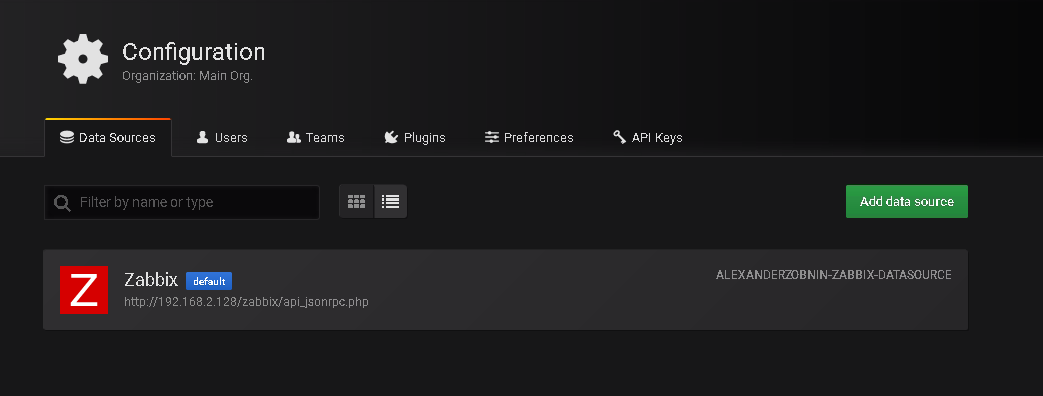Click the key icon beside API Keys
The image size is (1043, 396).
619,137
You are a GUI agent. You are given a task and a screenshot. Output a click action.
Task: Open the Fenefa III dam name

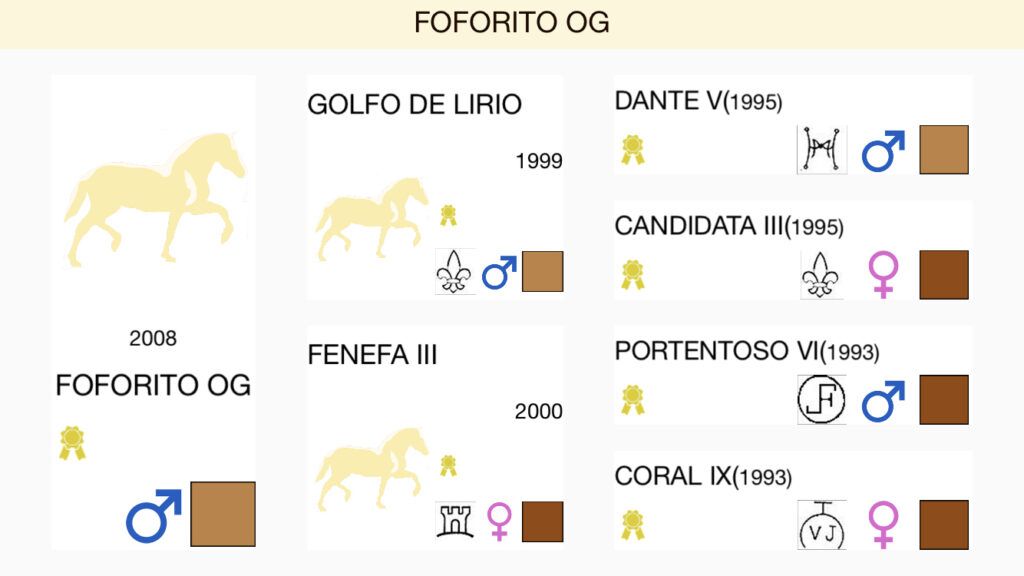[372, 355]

┄┄┄┄┄┄

> BRIEF: Your copy should hold only the lines from the one containing "You are a GUI" through the last line of the listing, both included, retyped exactly and free of pictures.

> SOLUTION BELOW:
You are a GUI agent. You are given a task and a screenshot. Output a click action.
Task: Open the Fenefa III dam name

[372, 355]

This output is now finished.